Image caption There are tea rooms (left) as well as Wedgwood tea (downstairs). And those who know the brand, will recognize their traditional colors in a dish with a definitely more modern design.

In addition, although currently most of the firm’s production takes place in the Far East, certain prestigious pieces of porcelain, such as the Pantera vase, and those who make them are part of that “Wedgwood experience”.

So, although much has changed, the work of artisans remains the same.

This is the way it has always been done, the only way it can be done .

To make the panther figurines that give the piece its name, Jeff Pettitt pours liquid clay into a mold.
Image caption To make the panther figurines that give the piece its name, Jeff Pettitt pours liquid clay into a mold.
Sticking panthers
Image caption They are demoulded, perfected and stuck.

For Josiah Wedgwood, the Pantera vase was a neoclassical design that became his hallmark: a touch of antiquity for those who could not afford real luxury.

Then, as now, the final stage of the process was the riskiest: the burned one.

Spend 18 hours at 1180 º in the oven and change color as it burns. Then it is left to cool for approximately 12-14 hours.

You never know until it was the oven door open, if out well or not.

Putting the vases in the oven
Image caption The most risky moment.

Forward with something from behind

The new chapter in the history of Wedgwood seeks to sell the experience and tradition of the brand to a younger client.
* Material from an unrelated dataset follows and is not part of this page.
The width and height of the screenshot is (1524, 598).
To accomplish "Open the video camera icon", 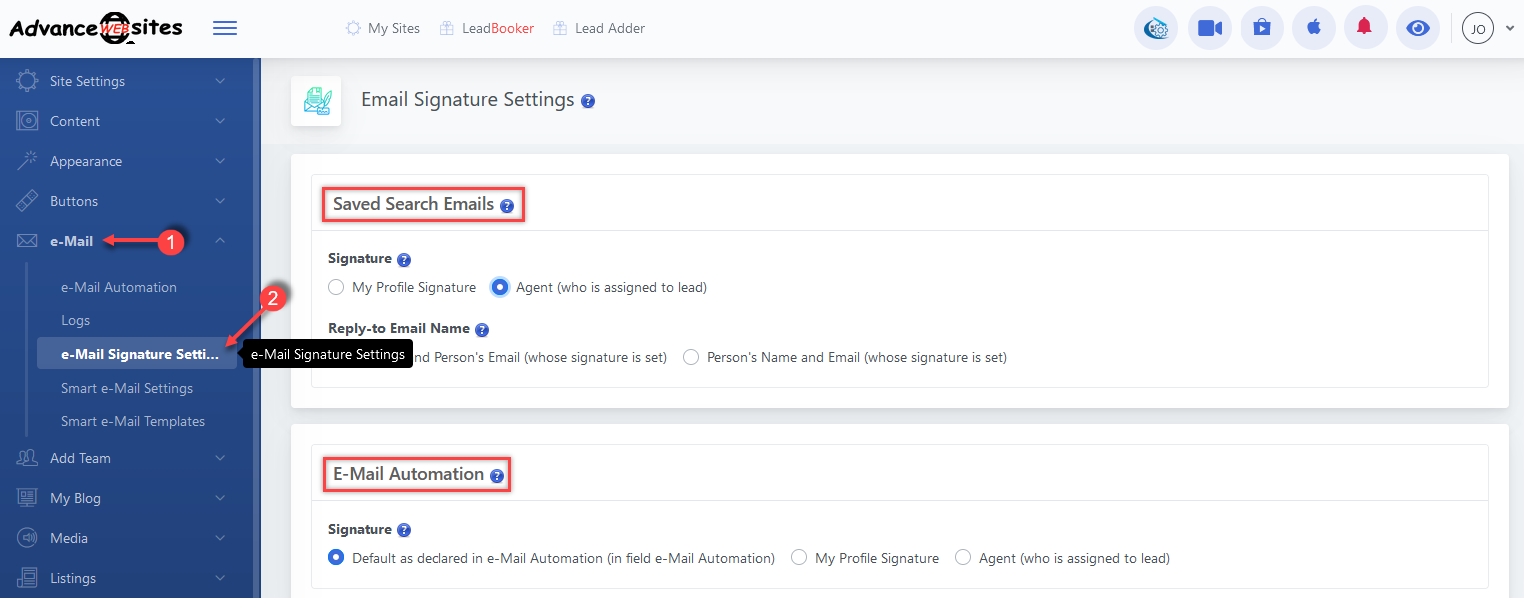I will tap(1210, 28).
“What we need now is take him a little dust from the image of Wedgwood . Making sure the younger audience also understands the craft we do , ” says Ulrik new president Garde Due, who revitalized Burberry and Louis Vitton.

Porcelain detail
Image caption When everything is renewed, this style may look strange.

Josiah Wedgwood probably would not recognize the company he founded more than 250 years ago.

And at some point in the reinvention of this British institution, it is likely that the Pantera vase will start to look a little old fashioned.

However, the tradition it represents is part of Wedgwood’s DNA.

It is a physical link between the past and the present .

Foot of the vase.
Image caption The vase is full of details that make those who made it proud.

For potters, continuing a tradition that goes back centuries represents something more: the simple satisfaction of a job well done.

“There’s no room for error, everything has to be perfect, it’s an achievement when you see them on the shelf, you think, ‘I did that,’ and you know they will be sold anywhere in the world.”

So, why does the Pantera vase cost US $ 6,000?

Partly because of how difficult it is to do it and because there are only a few who know how; in part, for its pedigree, quality and for being the product of a tradition that has been kept alive for centuries.

And as always is the case, partly because there are still people willing to pay that price.